Friday, June 17, 2016

What were the effects of the Sugar Act?

The Sugar Act was meant to be a replacement for the earlier Molasses Act. The Molasses Act had been passed by Parliament in an attempt to respond to complaints about trade between the British West Indies and the American Colonies. The Molasses produced by the British West Indies was more expensive than the imports from other European countries, and the West Indies had little use for the barter goods the colonists had to offer. A tax on imported molasses was meant to help raise the price of imported molasses, thereby making West Indies molasses more competitive. However, the Molasses Act place a high tax on imported molasses and provided insufficient enforcement to prevent smuggling or other work-arounds.

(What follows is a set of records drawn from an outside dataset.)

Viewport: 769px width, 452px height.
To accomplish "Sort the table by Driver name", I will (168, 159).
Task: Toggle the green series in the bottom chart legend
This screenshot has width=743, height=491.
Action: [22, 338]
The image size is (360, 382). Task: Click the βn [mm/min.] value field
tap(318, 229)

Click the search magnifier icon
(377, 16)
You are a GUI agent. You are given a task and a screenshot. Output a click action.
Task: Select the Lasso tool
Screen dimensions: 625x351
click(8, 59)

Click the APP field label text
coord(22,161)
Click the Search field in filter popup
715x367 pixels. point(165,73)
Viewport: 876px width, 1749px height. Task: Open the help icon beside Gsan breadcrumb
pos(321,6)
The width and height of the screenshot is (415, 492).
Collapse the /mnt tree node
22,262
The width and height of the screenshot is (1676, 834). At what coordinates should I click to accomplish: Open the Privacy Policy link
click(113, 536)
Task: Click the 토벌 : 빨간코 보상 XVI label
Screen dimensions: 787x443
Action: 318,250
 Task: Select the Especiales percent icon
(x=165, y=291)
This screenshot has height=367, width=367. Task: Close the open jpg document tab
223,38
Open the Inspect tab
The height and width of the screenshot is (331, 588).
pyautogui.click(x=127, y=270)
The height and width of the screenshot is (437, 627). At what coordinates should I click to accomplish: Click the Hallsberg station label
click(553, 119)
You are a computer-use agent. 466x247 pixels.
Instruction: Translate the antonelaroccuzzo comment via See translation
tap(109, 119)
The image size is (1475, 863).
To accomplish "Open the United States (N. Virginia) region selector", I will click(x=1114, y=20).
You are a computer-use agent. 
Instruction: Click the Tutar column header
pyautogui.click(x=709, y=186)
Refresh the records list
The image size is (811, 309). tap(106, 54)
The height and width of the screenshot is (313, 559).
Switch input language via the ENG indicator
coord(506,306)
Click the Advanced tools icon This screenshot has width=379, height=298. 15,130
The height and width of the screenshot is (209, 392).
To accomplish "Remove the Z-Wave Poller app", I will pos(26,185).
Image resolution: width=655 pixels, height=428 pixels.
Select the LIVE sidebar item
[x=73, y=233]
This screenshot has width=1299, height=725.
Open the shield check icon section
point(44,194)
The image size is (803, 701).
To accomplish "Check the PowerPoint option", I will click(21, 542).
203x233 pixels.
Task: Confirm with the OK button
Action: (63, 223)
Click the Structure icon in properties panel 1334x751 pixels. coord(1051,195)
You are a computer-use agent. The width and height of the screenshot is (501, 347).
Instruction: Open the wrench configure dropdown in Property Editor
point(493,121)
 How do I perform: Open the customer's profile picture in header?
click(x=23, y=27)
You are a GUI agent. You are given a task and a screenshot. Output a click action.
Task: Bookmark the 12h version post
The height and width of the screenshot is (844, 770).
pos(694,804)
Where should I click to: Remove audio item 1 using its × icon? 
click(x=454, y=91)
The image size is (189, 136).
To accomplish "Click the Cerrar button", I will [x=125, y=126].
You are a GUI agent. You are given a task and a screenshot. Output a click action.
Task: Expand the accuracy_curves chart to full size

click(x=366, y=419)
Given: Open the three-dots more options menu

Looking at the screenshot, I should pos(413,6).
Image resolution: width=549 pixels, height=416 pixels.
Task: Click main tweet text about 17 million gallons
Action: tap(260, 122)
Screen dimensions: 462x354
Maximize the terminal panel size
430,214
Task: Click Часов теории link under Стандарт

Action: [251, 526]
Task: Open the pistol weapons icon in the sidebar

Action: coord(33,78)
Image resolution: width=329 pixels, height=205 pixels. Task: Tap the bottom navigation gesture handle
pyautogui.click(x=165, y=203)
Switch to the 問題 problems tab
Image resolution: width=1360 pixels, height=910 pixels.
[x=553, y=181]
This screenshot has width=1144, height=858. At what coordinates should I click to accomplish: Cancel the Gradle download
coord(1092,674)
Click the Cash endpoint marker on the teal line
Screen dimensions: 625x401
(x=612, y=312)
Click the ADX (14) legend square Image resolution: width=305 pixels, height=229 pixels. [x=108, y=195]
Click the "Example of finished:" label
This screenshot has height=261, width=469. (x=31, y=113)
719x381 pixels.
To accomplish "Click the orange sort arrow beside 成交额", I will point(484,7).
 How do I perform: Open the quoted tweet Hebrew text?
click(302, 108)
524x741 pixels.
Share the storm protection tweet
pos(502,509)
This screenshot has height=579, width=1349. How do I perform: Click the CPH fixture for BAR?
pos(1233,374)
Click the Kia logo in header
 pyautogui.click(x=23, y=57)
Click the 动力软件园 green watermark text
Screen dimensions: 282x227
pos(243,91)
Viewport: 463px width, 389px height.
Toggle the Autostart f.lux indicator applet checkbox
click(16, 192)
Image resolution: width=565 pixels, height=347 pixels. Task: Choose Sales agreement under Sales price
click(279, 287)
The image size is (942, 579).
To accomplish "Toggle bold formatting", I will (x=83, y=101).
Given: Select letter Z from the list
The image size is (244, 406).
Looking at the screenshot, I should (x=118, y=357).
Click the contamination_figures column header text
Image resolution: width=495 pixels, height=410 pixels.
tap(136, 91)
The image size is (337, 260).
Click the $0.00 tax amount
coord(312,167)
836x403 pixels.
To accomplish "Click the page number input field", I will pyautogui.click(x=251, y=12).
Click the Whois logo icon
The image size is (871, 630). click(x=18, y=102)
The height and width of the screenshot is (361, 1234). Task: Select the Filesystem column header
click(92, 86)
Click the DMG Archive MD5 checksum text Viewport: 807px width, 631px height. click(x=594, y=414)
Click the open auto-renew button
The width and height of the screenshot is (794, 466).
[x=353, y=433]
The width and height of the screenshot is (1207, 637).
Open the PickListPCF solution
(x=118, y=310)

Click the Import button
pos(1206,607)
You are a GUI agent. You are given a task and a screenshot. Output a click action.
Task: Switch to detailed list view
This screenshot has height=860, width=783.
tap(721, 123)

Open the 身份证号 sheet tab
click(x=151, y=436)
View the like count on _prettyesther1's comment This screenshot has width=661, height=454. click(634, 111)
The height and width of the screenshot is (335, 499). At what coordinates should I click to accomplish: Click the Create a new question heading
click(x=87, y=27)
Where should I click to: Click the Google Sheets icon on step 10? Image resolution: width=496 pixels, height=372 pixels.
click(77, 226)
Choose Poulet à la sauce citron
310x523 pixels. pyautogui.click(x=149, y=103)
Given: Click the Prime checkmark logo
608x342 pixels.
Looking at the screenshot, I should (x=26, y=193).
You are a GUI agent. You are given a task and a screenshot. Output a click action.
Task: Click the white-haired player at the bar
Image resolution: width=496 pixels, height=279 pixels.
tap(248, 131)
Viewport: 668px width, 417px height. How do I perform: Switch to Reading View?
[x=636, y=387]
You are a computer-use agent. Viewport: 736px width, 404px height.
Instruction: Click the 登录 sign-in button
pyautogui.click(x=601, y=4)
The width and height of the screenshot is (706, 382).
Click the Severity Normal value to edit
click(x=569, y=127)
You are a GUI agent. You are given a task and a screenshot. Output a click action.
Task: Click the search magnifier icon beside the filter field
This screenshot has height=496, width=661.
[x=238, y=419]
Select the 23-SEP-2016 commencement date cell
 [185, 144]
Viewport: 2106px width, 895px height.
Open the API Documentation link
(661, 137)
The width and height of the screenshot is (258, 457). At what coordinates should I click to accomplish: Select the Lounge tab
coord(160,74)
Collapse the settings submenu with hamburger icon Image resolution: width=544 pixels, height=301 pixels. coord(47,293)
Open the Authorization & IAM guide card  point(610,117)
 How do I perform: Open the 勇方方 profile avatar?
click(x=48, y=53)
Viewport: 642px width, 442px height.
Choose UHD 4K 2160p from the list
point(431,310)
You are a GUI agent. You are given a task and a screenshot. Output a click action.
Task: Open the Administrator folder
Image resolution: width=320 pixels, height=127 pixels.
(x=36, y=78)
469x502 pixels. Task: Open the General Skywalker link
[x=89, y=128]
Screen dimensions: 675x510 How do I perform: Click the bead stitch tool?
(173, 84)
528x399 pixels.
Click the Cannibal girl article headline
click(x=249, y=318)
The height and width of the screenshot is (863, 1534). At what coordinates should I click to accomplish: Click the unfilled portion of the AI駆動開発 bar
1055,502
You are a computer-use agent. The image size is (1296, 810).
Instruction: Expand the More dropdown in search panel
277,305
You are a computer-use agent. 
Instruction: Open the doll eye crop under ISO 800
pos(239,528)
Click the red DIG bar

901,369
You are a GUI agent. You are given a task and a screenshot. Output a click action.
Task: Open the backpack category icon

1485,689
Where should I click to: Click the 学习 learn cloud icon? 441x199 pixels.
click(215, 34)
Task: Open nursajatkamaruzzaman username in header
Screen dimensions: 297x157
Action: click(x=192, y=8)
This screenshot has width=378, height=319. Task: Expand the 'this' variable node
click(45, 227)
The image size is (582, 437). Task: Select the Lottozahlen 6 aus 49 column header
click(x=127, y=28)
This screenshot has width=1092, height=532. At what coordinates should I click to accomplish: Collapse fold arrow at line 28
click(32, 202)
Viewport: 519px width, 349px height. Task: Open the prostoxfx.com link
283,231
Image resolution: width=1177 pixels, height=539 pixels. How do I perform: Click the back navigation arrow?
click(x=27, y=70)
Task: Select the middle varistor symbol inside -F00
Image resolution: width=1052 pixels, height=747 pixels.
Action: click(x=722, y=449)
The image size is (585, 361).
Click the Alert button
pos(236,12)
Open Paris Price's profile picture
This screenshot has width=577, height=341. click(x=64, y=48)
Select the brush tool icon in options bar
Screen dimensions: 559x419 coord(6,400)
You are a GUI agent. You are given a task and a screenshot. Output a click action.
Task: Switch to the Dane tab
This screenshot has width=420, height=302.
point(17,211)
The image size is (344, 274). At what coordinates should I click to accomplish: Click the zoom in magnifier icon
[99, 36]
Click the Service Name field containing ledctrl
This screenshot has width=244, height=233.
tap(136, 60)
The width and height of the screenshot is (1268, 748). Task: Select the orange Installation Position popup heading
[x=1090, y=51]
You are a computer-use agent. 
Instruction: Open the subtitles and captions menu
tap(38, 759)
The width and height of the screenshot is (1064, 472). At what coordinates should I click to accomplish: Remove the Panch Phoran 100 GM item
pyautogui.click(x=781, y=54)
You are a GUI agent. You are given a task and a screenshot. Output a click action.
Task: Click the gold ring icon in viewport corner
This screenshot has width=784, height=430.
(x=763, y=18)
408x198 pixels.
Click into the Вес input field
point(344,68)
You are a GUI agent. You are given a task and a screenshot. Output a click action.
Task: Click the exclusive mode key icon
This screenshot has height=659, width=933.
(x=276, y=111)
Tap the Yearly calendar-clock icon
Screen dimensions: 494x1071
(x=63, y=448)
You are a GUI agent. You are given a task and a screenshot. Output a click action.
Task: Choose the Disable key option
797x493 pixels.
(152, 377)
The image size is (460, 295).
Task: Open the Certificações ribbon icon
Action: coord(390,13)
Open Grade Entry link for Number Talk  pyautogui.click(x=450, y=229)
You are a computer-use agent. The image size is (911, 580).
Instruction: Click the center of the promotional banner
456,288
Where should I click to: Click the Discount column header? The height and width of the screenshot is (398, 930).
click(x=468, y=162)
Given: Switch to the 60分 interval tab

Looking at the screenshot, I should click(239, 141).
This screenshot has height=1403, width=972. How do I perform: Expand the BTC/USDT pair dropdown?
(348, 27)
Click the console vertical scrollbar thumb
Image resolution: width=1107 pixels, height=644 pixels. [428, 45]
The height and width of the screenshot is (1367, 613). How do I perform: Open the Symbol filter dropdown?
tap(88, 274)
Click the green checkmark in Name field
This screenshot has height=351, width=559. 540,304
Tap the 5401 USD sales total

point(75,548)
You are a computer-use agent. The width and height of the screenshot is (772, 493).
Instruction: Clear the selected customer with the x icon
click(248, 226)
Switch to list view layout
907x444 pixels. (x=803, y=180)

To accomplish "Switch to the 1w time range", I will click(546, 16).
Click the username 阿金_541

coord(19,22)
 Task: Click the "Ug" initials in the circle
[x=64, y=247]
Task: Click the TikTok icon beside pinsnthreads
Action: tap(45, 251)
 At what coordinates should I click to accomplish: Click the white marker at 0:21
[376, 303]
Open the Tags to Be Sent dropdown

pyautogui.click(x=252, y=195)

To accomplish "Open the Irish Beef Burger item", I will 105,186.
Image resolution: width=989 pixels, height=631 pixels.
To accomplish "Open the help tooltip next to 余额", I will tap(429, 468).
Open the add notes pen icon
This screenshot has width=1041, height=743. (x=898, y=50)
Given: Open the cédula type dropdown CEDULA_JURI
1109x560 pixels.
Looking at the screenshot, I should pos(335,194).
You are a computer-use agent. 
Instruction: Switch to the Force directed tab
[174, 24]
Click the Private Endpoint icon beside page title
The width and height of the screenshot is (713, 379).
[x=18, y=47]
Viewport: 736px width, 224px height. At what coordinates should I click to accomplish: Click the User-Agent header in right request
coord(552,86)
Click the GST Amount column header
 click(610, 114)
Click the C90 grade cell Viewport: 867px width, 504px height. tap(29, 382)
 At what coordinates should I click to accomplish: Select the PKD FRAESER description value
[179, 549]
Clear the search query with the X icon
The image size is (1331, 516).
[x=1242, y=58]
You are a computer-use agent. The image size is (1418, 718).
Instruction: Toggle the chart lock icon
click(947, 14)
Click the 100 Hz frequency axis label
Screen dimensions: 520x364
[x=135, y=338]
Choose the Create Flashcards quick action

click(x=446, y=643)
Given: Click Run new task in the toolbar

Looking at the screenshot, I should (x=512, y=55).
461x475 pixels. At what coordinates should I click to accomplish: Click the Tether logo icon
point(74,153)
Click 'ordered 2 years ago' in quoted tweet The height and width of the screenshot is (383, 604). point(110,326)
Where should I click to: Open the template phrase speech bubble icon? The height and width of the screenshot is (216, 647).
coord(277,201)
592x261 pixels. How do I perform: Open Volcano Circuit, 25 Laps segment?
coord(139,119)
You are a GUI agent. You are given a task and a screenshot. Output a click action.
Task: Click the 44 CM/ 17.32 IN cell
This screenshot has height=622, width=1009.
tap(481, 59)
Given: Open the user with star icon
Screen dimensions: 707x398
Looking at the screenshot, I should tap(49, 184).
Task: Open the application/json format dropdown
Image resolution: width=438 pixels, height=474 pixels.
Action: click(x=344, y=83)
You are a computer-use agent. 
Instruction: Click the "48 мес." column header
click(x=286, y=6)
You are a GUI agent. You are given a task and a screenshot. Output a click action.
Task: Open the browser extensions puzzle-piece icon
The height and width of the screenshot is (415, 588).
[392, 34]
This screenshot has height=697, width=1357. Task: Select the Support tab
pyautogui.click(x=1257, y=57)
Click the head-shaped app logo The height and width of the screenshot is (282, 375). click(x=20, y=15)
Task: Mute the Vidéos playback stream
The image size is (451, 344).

The British government needed to raise revenue after the French and Indian War. As it had gone into debt defending the American Colonies largely because of the colonists incursions into territory claimed by the French, the British Parliament determined that funds should be raised from the colonies. In fulfilling this goal, Parliament repealed the Molasses Act and replaced it with the Sugar Act, which was fundamentally the same, though it cut the tax in half and significantly increased enforcement.
The Sugar Act prevented the smuggling and other endeavors that had made the Molasses Act ineffective. In doing so, it hindered the rum industry in New England by increasing the costs of production. It also limited the flow of hard currency into the colonies because much of the money was sent back to the West Indies as payments. This undermined colonial currency.
These impacts, combined with a post-war recession, led to protests, boycotts, and sporadic riots, though not of the scale seen after the passage of the Stamp Act.